==== STORED ROWS ====

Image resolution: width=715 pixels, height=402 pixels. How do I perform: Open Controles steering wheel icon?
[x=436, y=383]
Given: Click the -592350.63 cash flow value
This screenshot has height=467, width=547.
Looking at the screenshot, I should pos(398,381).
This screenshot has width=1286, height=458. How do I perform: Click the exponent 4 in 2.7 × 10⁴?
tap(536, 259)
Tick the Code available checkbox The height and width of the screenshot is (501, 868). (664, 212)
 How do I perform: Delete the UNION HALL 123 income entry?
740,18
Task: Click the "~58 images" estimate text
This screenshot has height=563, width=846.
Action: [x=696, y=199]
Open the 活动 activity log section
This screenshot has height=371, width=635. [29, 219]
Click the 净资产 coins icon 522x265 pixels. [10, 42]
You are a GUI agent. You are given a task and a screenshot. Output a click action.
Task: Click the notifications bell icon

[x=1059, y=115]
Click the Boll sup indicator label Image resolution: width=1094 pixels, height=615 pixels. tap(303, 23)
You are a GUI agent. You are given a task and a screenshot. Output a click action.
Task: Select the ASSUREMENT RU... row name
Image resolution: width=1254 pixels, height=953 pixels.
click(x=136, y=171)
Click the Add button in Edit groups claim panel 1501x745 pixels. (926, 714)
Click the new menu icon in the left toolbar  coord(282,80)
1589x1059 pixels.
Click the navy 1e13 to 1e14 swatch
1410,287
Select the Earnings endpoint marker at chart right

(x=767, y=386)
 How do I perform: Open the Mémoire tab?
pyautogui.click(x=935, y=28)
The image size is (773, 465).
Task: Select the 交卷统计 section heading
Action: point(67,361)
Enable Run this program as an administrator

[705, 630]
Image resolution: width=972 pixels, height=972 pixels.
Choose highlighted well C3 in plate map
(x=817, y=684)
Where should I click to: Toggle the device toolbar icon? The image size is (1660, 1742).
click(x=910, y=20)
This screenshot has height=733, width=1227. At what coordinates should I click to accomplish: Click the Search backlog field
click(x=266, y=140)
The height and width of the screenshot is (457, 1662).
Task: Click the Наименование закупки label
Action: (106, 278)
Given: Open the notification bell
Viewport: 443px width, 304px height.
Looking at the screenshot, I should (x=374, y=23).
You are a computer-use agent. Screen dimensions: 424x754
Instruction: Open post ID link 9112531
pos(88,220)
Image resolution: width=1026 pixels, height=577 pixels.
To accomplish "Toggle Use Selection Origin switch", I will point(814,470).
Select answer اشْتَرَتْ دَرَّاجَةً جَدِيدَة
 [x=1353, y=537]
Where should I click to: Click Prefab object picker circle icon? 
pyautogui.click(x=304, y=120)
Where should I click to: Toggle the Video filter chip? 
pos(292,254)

====

* WHAT TO PRODUCE *
Quote the material from its first line up to and including the line that contains "Click the 净资产", reproducing every line precisely.

* RIGHT ANSWER *
Image resolution: width=715 pixels, height=402 pixels. How do I perform: Open Controles steering wheel icon?
[x=436, y=383]
Given: Click the -592350.63 cash flow value
This screenshot has height=467, width=547.
Looking at the screenshot, I should pos(398,381).
This screenshot has width=1286, height=458. How do I perform: Click the exponent 4 in 2.7 × 10⁴?
tap(536, 259)
Tick the Code available checkbox The height and width of the screenshot is (501, 868). (664, 212)
 How do I perform: Delete the UNION HALL 123 income entry?
740,18
Task: Click the "~58 images" estimate text
This screenshot has height=563, width=846.
Action: [x=696, y=199]
Open the 活动 activity log section
This screenshot has height=371, width=635. [29, 219]
Click the 净资产 coins icon 522x265 pixels. [10, 42]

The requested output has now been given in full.